FrauenArgumente: Reden, um sich selbst zu hören! Sitzungen, in denen Personen – häufig Männer – sich ungeniert den Raum und die Zeit für ihre Ausführungen nehmen, auch wenn ihre Inhalte dürftig sind. Warum ist das so? 

Andessner: Ja, das beobachte ich auch sehr oft! Da geht es ganz klar um das Recht, sich Raum zu nehmen. Raum einzunehmen ist das gleiche wie Zeit einzunehmen. Wenn sich jemand beim Sprechen unangemessen ausbreitet, ist es das gleiche, wie wenn jemand in der Straßenbahn fast zwei Sitze beansprucht, Stichwort „manspreading“. Männer* finden viel eher als Frauen*, dass ihnen der Raum und die Zeit von anderen zustehen. Die Wurzeln für diese Annahme sind Jahrhunderte, wenn nicht Jahrtausende alt. 

FrauenArgumente: Was machst du in deinen Workshops, um diese eingefahrenen Muster zu durchbrechen? 

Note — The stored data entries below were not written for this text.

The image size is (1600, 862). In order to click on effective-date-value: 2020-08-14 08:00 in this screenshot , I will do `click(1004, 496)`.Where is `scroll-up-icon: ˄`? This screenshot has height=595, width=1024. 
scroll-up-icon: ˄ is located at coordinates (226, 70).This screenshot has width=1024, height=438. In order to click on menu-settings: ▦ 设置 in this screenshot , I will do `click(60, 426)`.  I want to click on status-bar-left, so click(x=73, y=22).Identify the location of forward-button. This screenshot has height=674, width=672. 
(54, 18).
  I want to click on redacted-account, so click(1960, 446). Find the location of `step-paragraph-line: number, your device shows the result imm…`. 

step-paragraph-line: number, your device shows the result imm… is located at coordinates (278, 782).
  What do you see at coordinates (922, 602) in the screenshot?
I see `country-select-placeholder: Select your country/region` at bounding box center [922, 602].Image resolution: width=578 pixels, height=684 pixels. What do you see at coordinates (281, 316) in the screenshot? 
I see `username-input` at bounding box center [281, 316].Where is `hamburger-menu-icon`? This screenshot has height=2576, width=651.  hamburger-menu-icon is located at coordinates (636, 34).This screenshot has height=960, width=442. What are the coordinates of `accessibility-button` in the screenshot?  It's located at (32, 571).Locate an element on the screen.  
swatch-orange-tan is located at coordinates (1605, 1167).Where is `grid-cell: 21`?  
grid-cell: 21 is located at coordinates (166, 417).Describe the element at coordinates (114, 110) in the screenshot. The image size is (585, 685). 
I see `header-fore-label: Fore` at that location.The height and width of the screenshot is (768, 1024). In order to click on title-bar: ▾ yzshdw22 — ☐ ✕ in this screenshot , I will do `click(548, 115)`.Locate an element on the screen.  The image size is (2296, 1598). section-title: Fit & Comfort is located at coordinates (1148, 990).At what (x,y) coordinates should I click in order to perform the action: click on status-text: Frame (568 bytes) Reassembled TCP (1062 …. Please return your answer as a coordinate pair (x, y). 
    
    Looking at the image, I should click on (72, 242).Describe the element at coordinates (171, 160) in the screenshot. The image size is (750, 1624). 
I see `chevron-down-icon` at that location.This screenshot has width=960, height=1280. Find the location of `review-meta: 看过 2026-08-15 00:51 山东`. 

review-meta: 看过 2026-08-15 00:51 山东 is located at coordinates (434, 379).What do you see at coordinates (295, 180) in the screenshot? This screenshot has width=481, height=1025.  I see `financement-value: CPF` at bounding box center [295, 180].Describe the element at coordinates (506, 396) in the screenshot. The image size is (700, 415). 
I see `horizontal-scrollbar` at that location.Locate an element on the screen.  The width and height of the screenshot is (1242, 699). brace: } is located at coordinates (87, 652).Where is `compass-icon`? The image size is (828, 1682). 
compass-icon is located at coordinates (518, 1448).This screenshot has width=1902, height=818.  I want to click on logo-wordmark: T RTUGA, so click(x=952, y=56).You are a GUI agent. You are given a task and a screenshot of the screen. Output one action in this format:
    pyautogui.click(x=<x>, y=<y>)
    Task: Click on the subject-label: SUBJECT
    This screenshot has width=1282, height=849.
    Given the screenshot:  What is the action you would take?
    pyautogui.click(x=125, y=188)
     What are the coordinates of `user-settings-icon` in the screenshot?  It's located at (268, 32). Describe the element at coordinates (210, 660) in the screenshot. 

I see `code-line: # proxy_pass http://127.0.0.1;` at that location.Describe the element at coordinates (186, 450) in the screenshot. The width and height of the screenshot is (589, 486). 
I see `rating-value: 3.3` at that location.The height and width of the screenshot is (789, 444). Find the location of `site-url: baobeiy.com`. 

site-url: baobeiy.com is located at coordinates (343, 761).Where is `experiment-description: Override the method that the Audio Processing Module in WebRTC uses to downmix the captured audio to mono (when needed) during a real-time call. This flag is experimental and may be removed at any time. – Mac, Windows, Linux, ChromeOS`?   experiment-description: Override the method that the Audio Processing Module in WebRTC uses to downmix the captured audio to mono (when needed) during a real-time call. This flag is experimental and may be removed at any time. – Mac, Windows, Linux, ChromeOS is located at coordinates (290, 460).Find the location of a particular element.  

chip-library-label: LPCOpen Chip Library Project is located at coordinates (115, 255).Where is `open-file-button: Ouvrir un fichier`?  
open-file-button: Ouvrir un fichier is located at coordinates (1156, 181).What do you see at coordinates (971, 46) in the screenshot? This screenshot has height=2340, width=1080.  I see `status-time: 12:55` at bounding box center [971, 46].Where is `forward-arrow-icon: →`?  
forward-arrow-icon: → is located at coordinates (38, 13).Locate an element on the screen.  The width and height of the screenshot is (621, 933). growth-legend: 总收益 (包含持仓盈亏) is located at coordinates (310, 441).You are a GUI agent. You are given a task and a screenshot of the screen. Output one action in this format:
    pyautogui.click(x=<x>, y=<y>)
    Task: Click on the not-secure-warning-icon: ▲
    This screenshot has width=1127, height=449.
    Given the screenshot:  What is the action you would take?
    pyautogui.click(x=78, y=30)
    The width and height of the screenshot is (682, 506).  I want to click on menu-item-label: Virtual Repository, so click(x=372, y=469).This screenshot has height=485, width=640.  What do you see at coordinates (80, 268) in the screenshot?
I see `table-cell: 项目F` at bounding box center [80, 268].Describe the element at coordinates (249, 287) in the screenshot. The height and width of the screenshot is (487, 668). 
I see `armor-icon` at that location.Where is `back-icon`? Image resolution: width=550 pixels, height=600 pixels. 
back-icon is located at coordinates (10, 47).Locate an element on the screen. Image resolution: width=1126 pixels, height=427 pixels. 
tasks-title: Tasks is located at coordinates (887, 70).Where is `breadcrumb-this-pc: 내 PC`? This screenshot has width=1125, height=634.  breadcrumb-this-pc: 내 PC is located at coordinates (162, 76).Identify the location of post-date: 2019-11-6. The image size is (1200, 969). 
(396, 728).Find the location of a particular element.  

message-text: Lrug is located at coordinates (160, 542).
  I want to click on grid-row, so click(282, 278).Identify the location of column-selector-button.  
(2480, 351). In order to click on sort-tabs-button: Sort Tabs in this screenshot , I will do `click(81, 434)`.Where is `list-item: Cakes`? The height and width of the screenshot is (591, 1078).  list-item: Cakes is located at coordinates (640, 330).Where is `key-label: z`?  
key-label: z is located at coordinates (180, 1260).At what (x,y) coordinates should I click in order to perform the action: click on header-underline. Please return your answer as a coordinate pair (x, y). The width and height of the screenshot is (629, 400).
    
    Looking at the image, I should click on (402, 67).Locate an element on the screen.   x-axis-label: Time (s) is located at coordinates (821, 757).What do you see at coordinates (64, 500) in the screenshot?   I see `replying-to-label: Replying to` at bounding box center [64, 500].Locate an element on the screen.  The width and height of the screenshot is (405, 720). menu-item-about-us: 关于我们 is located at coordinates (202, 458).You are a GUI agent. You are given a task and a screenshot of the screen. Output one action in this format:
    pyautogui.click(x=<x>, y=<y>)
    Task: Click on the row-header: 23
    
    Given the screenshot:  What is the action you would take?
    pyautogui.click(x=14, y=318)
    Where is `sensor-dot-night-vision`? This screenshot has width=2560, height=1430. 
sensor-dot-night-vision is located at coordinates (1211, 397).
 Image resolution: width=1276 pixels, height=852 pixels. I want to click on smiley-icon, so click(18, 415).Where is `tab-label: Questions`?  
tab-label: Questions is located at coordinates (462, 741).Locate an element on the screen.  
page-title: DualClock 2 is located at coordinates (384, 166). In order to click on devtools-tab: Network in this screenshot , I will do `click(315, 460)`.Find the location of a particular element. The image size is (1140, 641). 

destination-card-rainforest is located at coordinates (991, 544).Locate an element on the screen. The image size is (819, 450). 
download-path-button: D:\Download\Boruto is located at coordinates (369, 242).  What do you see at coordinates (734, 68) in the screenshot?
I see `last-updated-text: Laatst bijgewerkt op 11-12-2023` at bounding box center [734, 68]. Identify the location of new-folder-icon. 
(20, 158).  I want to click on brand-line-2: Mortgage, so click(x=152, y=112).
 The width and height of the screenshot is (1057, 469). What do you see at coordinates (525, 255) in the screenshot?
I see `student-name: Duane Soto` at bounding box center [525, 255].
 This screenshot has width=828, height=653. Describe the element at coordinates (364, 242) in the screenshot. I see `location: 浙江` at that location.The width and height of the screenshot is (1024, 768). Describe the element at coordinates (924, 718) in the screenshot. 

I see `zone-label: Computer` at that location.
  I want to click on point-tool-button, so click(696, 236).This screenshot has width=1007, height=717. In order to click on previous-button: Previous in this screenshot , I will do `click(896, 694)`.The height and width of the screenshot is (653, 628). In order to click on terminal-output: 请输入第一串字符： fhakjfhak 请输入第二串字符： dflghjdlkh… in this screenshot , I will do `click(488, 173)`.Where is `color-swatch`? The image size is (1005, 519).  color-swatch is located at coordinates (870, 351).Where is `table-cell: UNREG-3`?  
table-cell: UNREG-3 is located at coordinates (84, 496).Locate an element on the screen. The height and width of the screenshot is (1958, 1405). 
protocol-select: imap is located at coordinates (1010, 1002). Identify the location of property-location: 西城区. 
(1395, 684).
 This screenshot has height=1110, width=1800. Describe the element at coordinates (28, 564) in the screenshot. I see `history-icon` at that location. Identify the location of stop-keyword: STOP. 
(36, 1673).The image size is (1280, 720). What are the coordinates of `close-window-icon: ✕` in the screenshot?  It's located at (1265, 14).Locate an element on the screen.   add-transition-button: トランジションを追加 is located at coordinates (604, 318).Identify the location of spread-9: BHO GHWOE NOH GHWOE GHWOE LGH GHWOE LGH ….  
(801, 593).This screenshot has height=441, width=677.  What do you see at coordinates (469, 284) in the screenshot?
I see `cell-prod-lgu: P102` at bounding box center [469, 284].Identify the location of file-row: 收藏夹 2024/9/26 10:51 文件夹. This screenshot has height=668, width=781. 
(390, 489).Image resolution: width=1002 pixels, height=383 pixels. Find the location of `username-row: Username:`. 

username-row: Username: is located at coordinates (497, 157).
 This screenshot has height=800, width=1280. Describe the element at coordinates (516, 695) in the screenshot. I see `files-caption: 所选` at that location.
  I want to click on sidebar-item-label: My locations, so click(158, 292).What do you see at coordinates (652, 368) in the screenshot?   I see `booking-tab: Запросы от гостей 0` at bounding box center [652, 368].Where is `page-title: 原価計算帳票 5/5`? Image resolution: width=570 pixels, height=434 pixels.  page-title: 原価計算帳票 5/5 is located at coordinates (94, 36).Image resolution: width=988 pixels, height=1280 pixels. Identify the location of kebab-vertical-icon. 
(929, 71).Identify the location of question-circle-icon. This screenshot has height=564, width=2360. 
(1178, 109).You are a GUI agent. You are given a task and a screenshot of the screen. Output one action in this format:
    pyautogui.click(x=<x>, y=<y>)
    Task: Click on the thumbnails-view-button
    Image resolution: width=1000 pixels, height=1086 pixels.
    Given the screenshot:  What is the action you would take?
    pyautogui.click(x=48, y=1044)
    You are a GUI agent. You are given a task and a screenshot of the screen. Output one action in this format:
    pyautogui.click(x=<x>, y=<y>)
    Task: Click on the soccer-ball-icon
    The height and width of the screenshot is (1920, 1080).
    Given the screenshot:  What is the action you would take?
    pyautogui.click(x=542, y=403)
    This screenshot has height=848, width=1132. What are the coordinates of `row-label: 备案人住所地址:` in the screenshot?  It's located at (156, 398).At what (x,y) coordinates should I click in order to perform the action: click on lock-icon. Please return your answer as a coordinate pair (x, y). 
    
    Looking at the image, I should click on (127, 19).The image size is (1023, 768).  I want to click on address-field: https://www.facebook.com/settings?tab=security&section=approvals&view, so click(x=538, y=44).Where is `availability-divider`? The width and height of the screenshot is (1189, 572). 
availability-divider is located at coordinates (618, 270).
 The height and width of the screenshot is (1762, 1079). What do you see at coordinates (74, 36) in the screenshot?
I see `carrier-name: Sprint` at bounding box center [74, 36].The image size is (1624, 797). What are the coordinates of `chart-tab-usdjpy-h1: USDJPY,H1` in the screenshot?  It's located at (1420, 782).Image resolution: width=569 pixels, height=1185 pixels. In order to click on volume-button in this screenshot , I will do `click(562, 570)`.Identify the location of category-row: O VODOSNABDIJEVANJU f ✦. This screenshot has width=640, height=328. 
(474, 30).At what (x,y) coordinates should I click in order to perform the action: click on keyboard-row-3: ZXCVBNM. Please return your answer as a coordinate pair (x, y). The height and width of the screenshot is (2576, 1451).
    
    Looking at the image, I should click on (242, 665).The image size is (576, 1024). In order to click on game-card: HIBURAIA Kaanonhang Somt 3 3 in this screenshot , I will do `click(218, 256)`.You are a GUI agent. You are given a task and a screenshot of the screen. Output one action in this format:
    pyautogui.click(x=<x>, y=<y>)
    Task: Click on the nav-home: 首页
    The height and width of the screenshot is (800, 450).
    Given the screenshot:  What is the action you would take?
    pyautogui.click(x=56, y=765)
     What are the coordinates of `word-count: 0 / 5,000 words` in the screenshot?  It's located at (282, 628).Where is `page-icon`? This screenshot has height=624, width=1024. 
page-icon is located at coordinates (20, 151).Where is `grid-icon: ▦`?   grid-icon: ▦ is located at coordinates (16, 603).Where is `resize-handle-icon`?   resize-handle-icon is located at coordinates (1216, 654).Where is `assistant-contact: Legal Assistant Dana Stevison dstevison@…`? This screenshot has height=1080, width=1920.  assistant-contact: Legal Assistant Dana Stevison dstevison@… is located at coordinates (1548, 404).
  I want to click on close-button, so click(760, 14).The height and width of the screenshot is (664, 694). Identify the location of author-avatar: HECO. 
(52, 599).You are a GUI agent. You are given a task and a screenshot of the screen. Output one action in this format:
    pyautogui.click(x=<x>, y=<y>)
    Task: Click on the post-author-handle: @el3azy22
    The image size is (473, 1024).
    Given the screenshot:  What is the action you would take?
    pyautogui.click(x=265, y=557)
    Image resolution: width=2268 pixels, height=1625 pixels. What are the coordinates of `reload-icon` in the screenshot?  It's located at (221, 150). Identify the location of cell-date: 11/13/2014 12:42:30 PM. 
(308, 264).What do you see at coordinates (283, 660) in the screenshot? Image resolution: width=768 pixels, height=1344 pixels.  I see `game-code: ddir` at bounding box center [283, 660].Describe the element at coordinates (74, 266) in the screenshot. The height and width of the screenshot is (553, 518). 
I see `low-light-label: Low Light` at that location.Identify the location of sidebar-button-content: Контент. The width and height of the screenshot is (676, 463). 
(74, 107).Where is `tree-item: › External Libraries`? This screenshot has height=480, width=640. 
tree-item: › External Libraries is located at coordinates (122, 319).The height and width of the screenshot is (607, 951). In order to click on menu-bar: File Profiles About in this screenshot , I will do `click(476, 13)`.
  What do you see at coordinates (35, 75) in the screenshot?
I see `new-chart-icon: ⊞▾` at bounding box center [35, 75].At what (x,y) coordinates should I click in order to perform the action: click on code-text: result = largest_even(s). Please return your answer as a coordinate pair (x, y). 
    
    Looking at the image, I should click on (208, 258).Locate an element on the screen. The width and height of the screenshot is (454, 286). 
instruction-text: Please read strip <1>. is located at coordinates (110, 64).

Andessner: Ich sehe meine Aufgabe als Sprechtrainerin darin, die Teilnehmer*innen – im Übrigen auch Männer* – zu ermutigen, sich groß zu machen, laut zu sein, dazu zu stehen, was sie zu sagen haben, die ganz persönliche Art zu finden, sich beim Sprechen wohl zu fühlen. Ich vertrete den Standpunkt, dass sich Inhalte am wirkungsvollsten transportieren lassen, wenn ich mich in meiner Haut wohl fühle. Beim Sprechtraining möchte ich gemeinsam mit den Teilnehmer*innen herausfinden, was sie brauchen, um sich sicher zu fühlen. Dadurch wirke man dann auch sicher. Ich halte nichts davon, den umgekehrten Weg zu gehen, also nur darüber zu sprechen, was ich tun muss, um sicher zu wirken. Nein, es geht mir darum, was ich brauche, um mir sicher zu sein.

[ Das Interview führte Sabine Traxler]  

© Elisa Andessner

ZUR PERSON

Elisa Andessner ist freiberufliche AAP- Stimm- und Sprechtrainerin, Sprecherin und TV-Sendungsmacherin des Literaturformats „Text am Wort“. Zudem ist sie als Bildende Künstlerin im Bereich Fotografie, Video und Performance, sowie als Initiatorin von Ausstellungen und internationalen Kunstprojekten tätig.  www.elisaandessnervoice.net

BUCH ZUM THEMA
Mary Beard 
Frauen und Macht.Ein Manifest.

Die Althistorikerin Mary Beard seziert in ihrem Buch die perfiden Mechanismen, die Frauen seit Jahrtausenden von den Schalthebeln fernhalten. Ein leidenschaftlicher Aufruf an Frauen, sich jetzt die Macht zu nehmen.